Ce constat a été posé par les pouvoirs publics dans la politique de lutte contre la pauvreté. Mais dans les faits, il n’existe pas de dispositif public assurant la construction de parcours de vie permettant à toutes et tous de s’alimenter de façon autonome, de pouvoir partager ses connaissances et convictions, et ainsi participer pleinement à la vie démocratique.
L’esprit de fraternité repose presque essentiellement sur du bénévolat peu valorisé et peu soutenu par les pouvoirs publics.
Le financement public ne représente que 30 % des ressources de l’aide alimentaire. L’activité des associations repose en grande partie sur le travail bénévole (valorisé à 30 % de leurs ressources) et elles doivent par ailleurs mobiliser une part croissante de leurs ressources à la recherche de financements privés. La dépendance aux bénévoles, majoritairement retraités, a montré ses limites au début de la crise du Covid-19, ceux-ci ne pouvant plus intervenir sur le terrain.
La fraternité envers les générations futures est absente de la gestion publique de l’aide alimentaire : l’impact environnemental de ce casse-tête organisationnel (impacts du transport et des modes de conditionnement notamment) n’est jamais pris en compte dans les politiques publiques.
Pour une sécurité sociale de l’alimentation
L’aide alimentaire ne permet pas d’assurer la sécurité alimentaire des citoyens, elle ne fait que panser les symptômes de l’insécurité alimentaire. Elle doit donc être fondamentalement remise en question.
Mettre en place une sécurité sociale de l’alimentation, ainsi que le proposent des voix de plus en plus nombreuses, permettrait de changer de paradigme.
Il s’agirait de passer de l’assistance alimentaire à l’instauration d’un droit à l’alimentation, à savoir un accès autonome de chacun·e à son alimentation.
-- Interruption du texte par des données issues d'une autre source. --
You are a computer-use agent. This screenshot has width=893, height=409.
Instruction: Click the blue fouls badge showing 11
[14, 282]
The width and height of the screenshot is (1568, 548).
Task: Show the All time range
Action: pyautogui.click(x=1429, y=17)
Un budget mensuel de l’ordre de 120 euros par personne serait attribué (soit le montant minimal nécessaire pour accéder à une alimentation équilibrée) pour l’achat d’aliments dans des circuits d’approvisionnement répondant à des critères de santé, d’environnement et d’éthique.
Les associations de terrain seraient ainsi déchargées de la gestion logistique complexe des stocks de denrées, et pourraient se consacrer à de l’accompagnement pour créer du lien social – animer des ateliers de prévention ou de cuisine, gérer un restaurant social – et prendre en charge les cas urgents.
Cette transformation n’est pas envisageable sans politiques publiques ambitieuses s’inscrivant dans le long terme et qui soutiendraient une dynamique d’innovations sociales coconstruites et portées localement par des collectifs d’acteurs : associations, chercheurs, travailleurs sociaux et collectivités territoriales.